Two activists convicted for their part in the April 2019 invasion of Excelsior Hog Farm in Abbotsford have been sentenced to 30 days in jail and a year’s probation.
Amy Soranno and Nick Shafer received the sentences in Abbotsford on October 12, with the added requirement that they submit their DNA to a national databank of offenders.
“The offenders knew full well that they were deliberately breaking the law when they chose to do what they did,” Justice Frits Verhoeven said in his reasons for judgment. “It is impossible to feel sympathy for the predictable consequences of their own deliberate actions, or to consider them as mitigating.”
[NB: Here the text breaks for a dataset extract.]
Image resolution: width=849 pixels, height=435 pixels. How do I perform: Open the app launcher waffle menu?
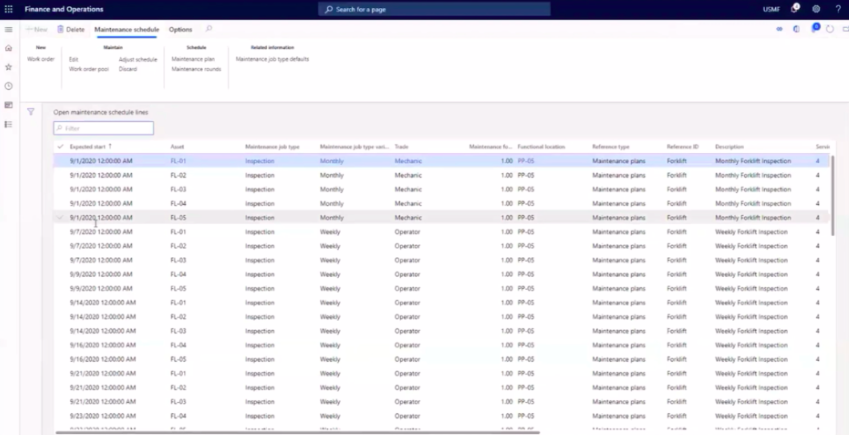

Verhoeven described the incident as a grave threat to public order given that both Soranno and Shafer knew what they were doing, and knew that it was illegal.
“The harm to society’s values lies in the pernicious and misguided idea that breaking the law for political purposes, or higher moral purposes, is acceptable,” he said. “This kind of behaviour must be denounced and deterred in the most emphatic of terms.”
But the duo have appealed their conviction, meaning the sentences that were set to begin October 21 will not be served immediately. If and when they do wind up in prison, Soranno will do so intermittently, given what Verhoeven described as the “precarious” nature of her health (court documents describe this as “a debilitating illness which has no definitive diagnosis” and severe celiac disease).
In the meantime, they’re free on bail, with several conditions including a requirement to report to a bail supervisor beginning October 19 as required; avoiding contact with Excelsior’s owners and remaining at last 5 km away from the farm; and not attending animal farms or petting zoos.
The conditions are on top of conditions imposed following Soranno’s and Shafer’s release on bail following their arrest with four other activists in Waterloo, Ontario last fall.
Those conditions included a “no contact” clause prohibiting them from speaking with each other, one regularly breached in the course of the recent proceedings in Abbotsford.
The conditions don’t impact their supporters, however. Dozens staged a demonstration outside Excelsior on October 12, while the farm’s owners continued caring for their animals.